Kaist develops ultra-small 3D image sensor

  

The research was co-led by PhD candidate Seong-Hwan Kim and Dr. Jong-Bum You from the National Nanofab Center (NNFC).

A 3D image sensor is able to add distance information to a two-dimensional image, such as a photo, to recognise it as a 3D image. It can play an important role in various electronics including autonomous vehicles, drones, robots, and facial recognition systems, which require accurate measurement of the distance from objects.

Many automobile and drone companies are focusing on developing 3D image sensor systems, based on mechanical light detection and ranging (LiDAR) systems. However, it can only get as small as the size of a fist and has a high possibility of malfunctioning because it employs a mechanical method for laser beam-steering.

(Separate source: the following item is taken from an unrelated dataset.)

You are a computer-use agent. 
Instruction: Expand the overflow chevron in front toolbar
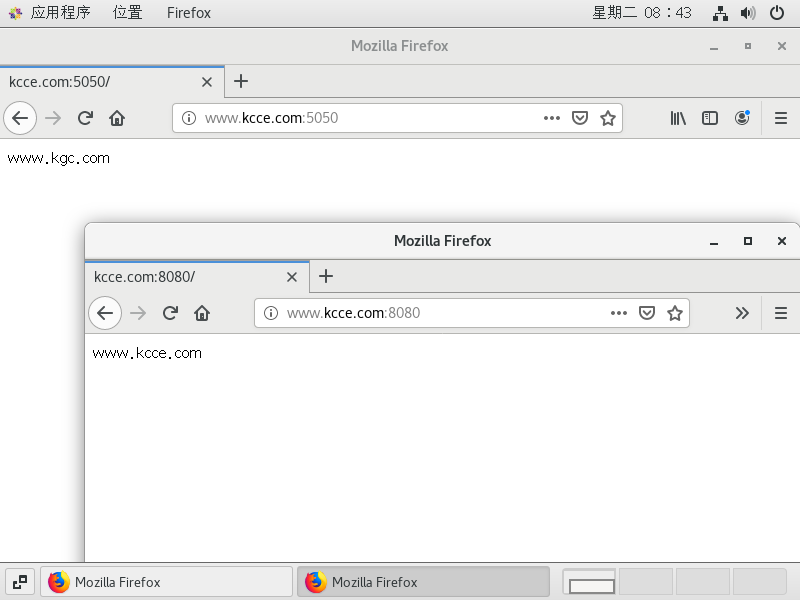pyautogui.click(x=742, y=313)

OPAs have gained a great attention as a key component to implement solid-state LiDAR because it can control the light direction electronically without moving parts. Silicon-based OPAs are also small, durable, and can be mass-produced through conventional Si-CMOS processes.

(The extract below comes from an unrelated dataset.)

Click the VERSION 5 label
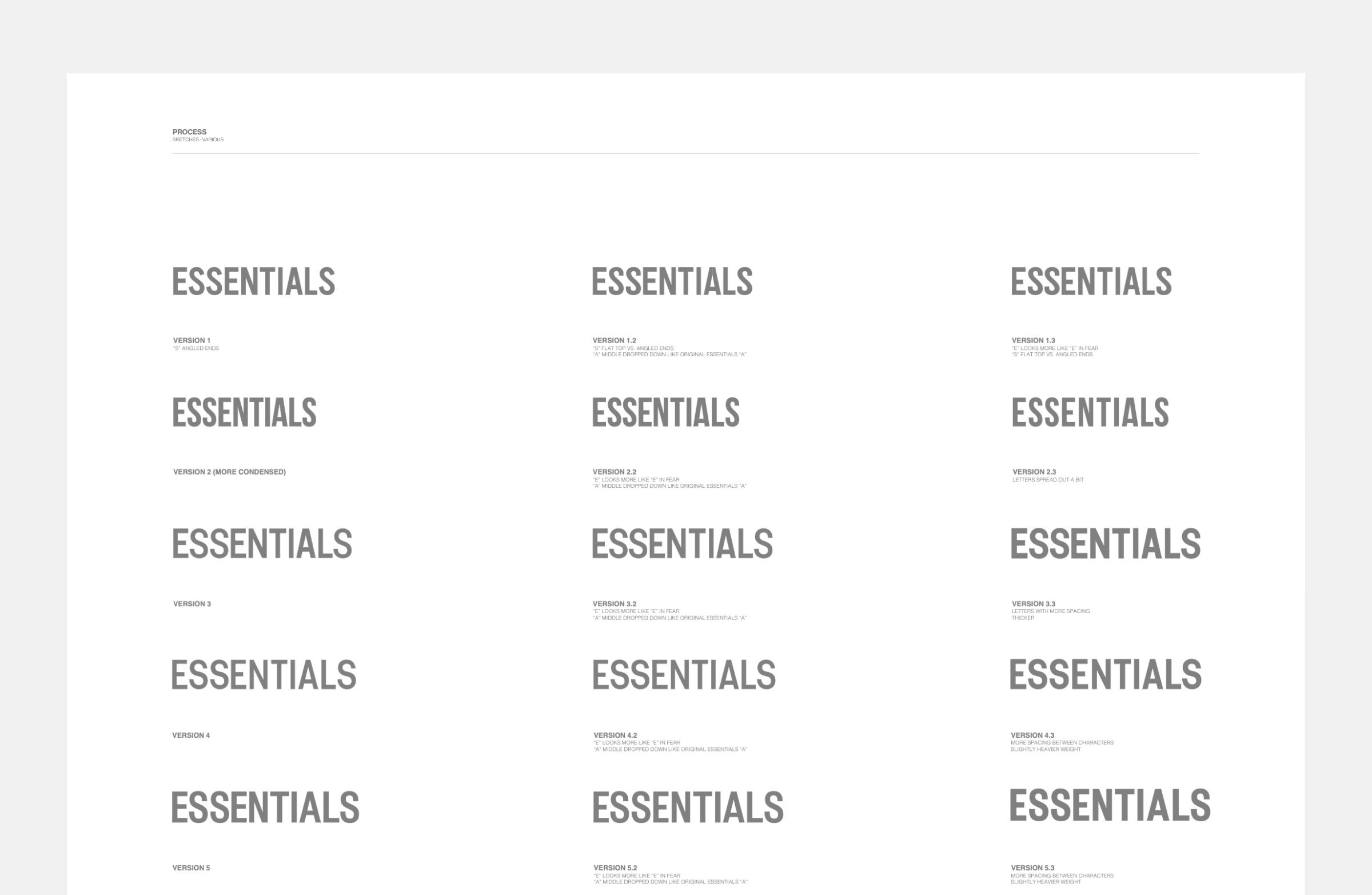 point(192,868)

However, in the development of OPAs, a big issue has been raised about how to achieve wide beam-steering in transversal and longitudinal directions. In the transversal direction, a wide beam-steering has been implemented, relatively easily, through a thermo-optic or electro-optic control of the phase shifters integrated with a 1D array. But the longitudinal beam-steering has been remaining as a technical challenge since only a narrow steering was possible with the same 1D array by changing the wavelengths of light, which is hard to implement in semiconductor processes.

If a light wavelength is changed, characteristics of element devices consisting the OPA can vary, which makes it difficult to control the light direction with reliability as well as to integrate a wavelength-tunable laser on a silicon-based chip. Therefore, it is essential to devise a new structure that can easily adjust the radiated light in both transversal and longitudinal directions.

By integrating tunable radiator, instead of tunable laser in a conventional OPA, Professor Hyo-Hoon Park from the School of Electrical Engineering and his team developed an ultra-small, low-power OPA chip that facilitates a wide 2D beam-steering with a monochromatic light source.

This OPA structure allows the minimising of the 3D image sensors, as small as a dragonfly’s eye.

According to the team, the OPA can function as a 3D image sensor and also as a wireless transmitter sending the image data to a desired direction, enabling high-quality image data to be freely communicated between electronic devices.

Kim said, “It’s not an easy task to integrate a tunable light source in the OPA structures of previous works. We hope our research proposing a tunable radiator makes a big step towards commercializing OPAs.”

Dr. You added, “We will be able to support application researches of 3D image sensors, especially for facial recognition with smartphones and augmented reality services. We will try to prepare a processing platform in NNFC that provides core technologies of the 3D image sensor fabrication.”